PROBLEM: Copy the rows word for word, starting at the line that contains "The image size" and ending at the line that contains "final-diagnosis-no-radio is located". Leave the pictures out of your answer.

(Beginning of SUPPLIED MATERIAL)

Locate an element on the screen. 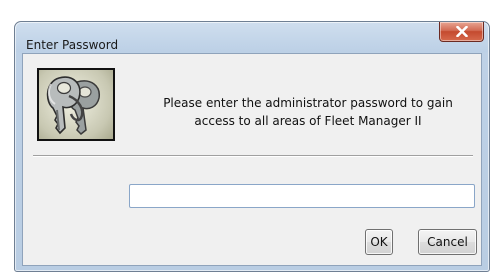 This screenshot has width=493, height=277. close-button is located at coordinates (462, 32).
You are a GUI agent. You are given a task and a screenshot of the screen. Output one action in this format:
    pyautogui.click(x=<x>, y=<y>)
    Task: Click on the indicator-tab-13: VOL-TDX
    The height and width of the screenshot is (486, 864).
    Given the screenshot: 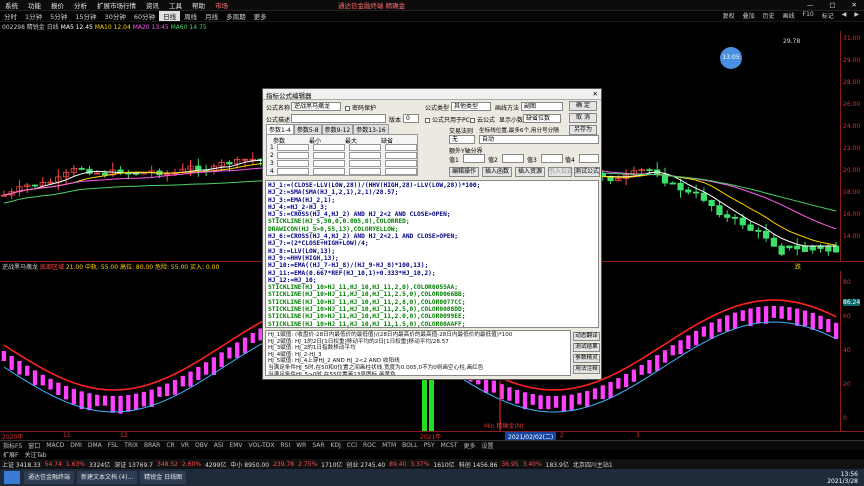 What is the action you would take?
    pyautogui.click(x=262, y=446)
    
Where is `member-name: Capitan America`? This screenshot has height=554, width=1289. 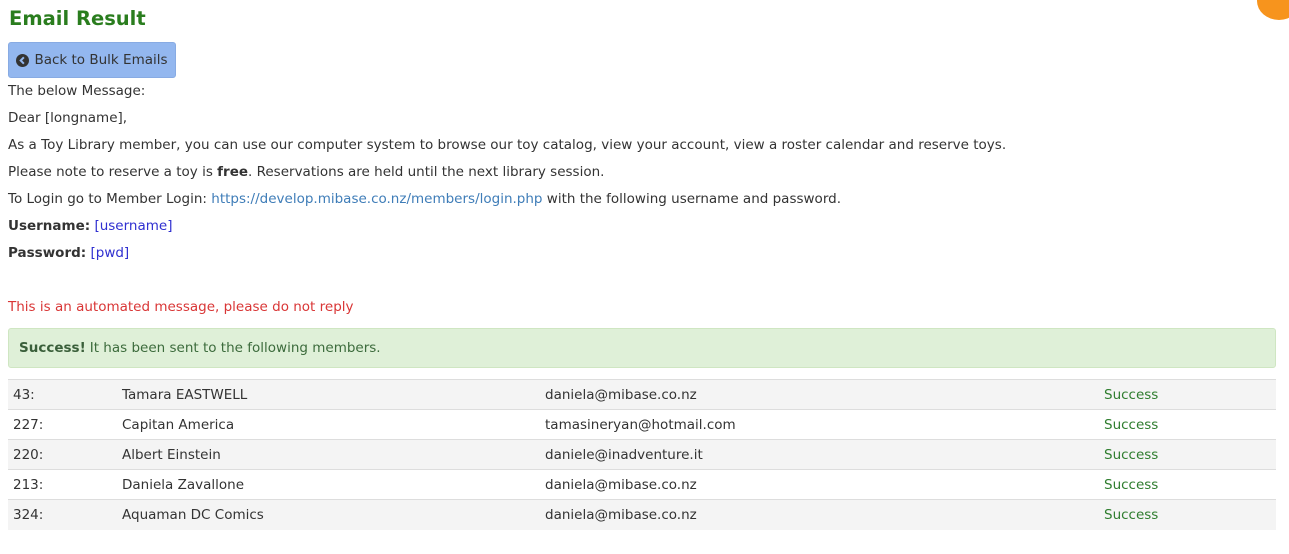
member-name: Capitan America is located at coordinates (328, 424).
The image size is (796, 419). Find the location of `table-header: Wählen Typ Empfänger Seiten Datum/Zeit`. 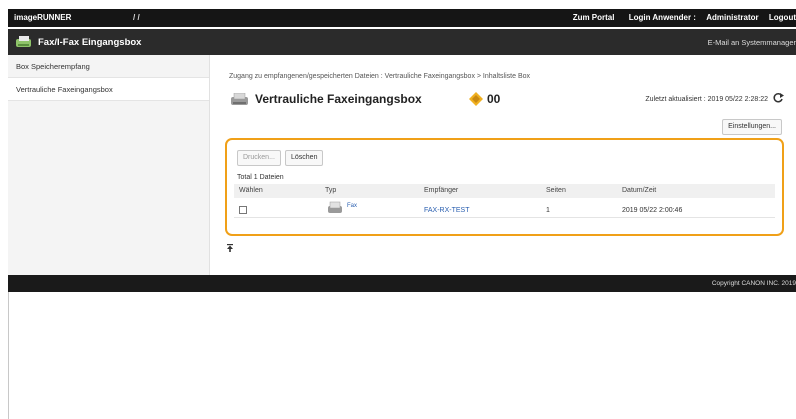

table-header: Wählen Typ Empfänger Seiten Datum/Zeit is located at coordinates (504, 191).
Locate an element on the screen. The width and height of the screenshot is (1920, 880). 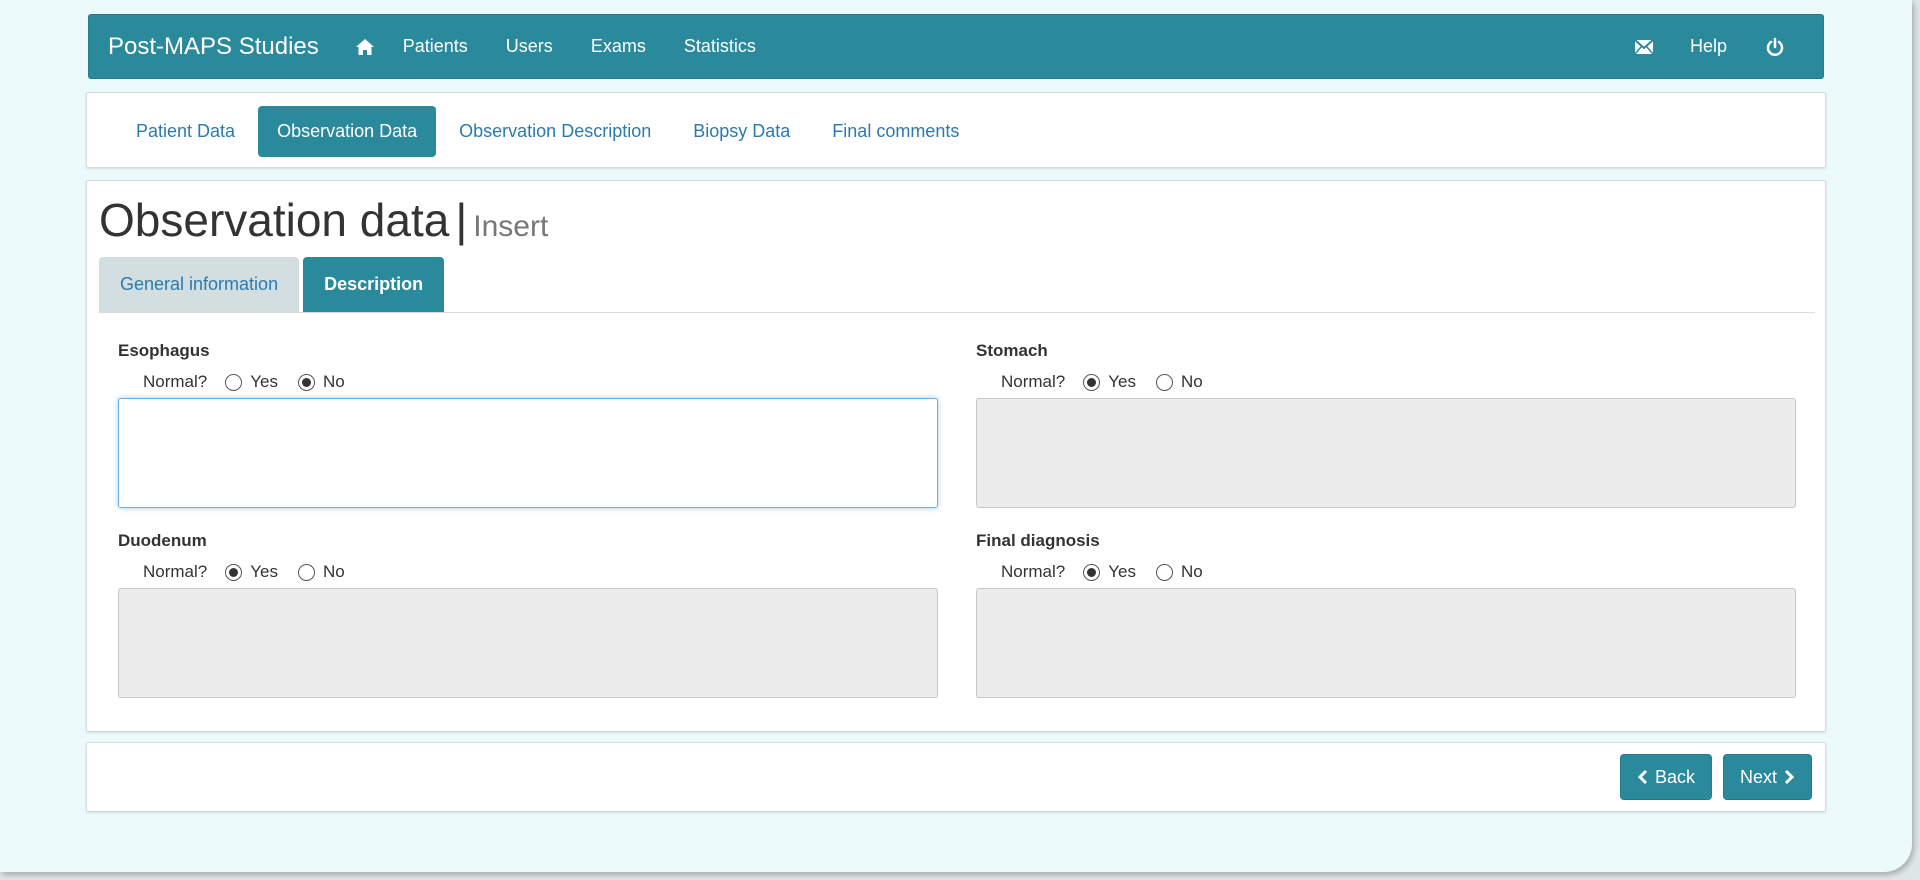
final-diagnosis-no-radio is located at coordinates (1164, 572).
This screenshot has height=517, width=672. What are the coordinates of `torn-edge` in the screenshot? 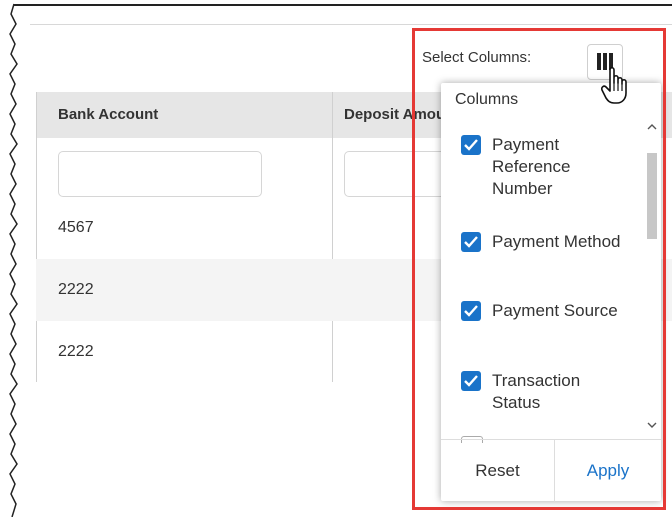 It's located at (14, 260).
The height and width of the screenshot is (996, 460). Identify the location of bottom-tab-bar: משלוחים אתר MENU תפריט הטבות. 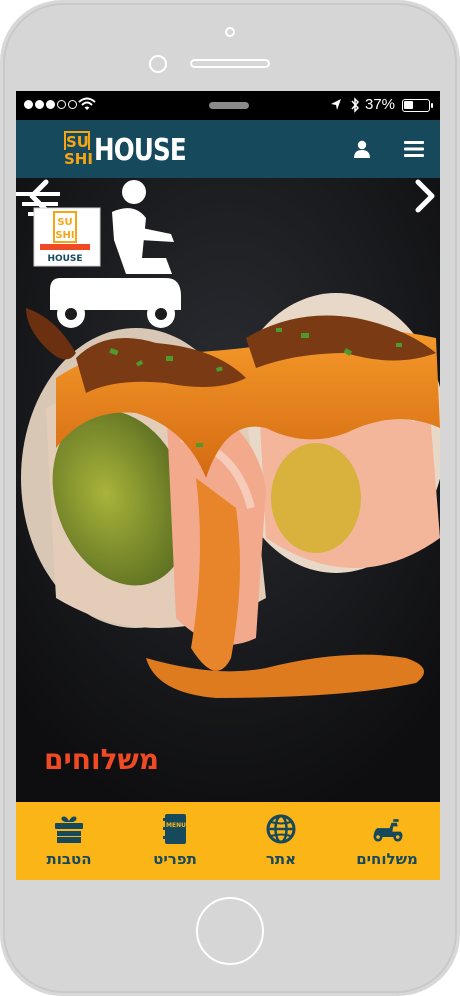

(End of SUPPLIED MATERIAL)

TASK OUTPUT:
The image size is (796, 419). Find the location of `table-header: Wählen Typ Empfänger Seiten Datum/Zeit`. 

table-header: Wählen Typ Empfänger Seiten Datum/Zeit is located at coordinates (504, 191).
Locate an element on the screen. The width and height of the screenshot is (1920, 880). 
final-diagnosis-no-radio is located at coordinates (1164, 572).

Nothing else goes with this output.